Personal information
- Full name: Eric Orlando Quintero Herrera
- Date of birth: 16 February 1992 (age 34)
- Place of birth: Panama
- Height: 1.68 m (5 ft 6 in)
- Position: Midfielder

Team information
- Current team: Cassino

Youth career
- Treviso
- Parma
- Hellas Verona

Senior career*
- Years: Team / Apps / (Gls)
- 2010–2011: Pordenone / 29 / (4)
- 2011–2014: Avellino / 35 / (2)
- 2014: → Rimini (loan) / 8 / (0)
- 2014–2015: Paganese / 19 / (3)
- 2015–2017: Lecce / 12 / (1)
- 2015–2016: → Melfi (loan) / 24 / (6)
- 2016–2017: → Paganese (loan) / 23 / (2)
- 2017: Partizani Tirana / 4 / (0)
- 2017–2018: Audace Cerignola / 10 / (1)
- 2018: Sangiustese / 12 / (6)
- 2018–2020: Sorrento / 40 / (15)
- 2020–2021: Lavello / 23 / (2)
- 2021–2022: Fano / 13 / (2)
- 2022–2023: Sorrento / 31 / (2)
- 2023–2024: Angri / 28 / (1)
- 2024–2025: Cassino / 32 / (3)
- 2025: Pompei / 2 / (0)
- 2025–2026: Orvietana / 14 / (1)
- 2026–: Cassino / 0 / (0)

= Eric Herrera =

Panamanian footballer (born 1992)

Eric Orlando Quintero Herrera (born 16 February 1992) is a Panamanian footballer who plays as a midfielder for Serie D Italian club Cassino.

==Club career==
Herrera played for Treviso, Parma and Hellas Verona youth teams before joining Pordenone.
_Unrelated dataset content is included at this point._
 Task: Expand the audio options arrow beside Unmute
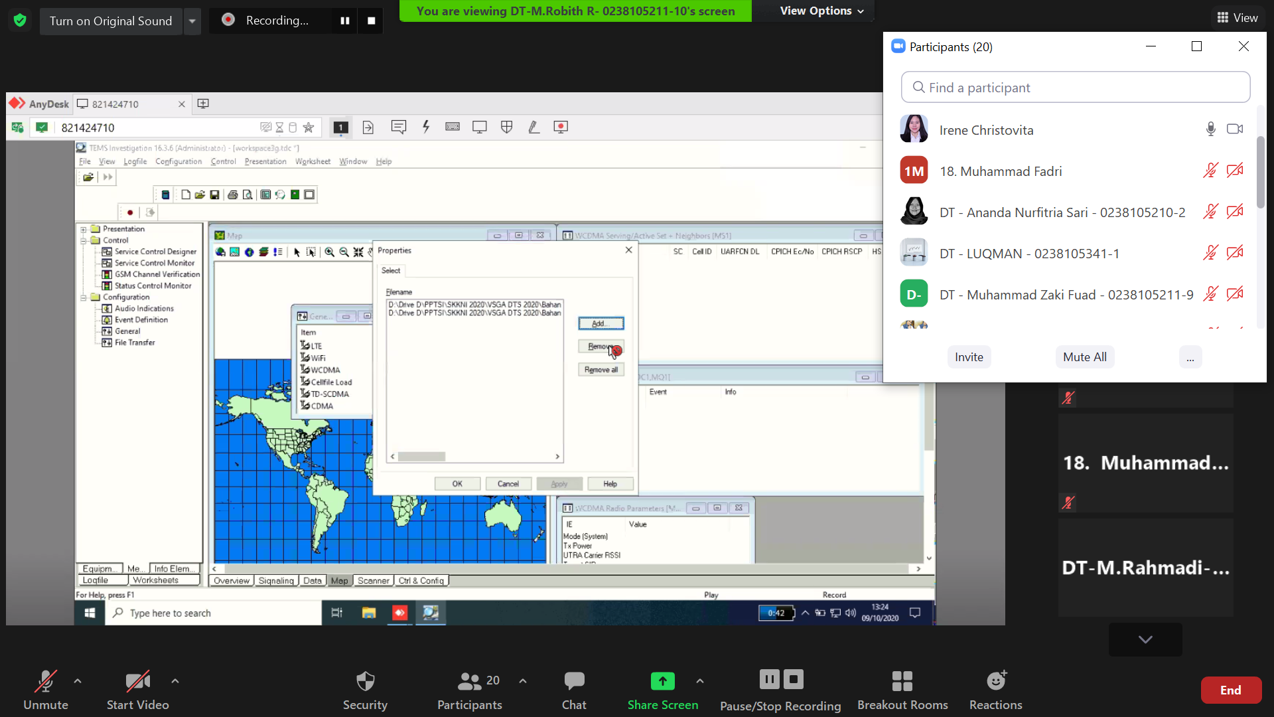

On 7 August 2011, Herrera scored a brace in his Coppa Italia debut for Avellino in a first round match against Portogruaro, leading them to a 3–0 victory.

In June 2012 he signed a new 3-year contract with club. He was loaned to Rimini in January 2014 and after six months at Paganese he moved to Lecce in January 2015.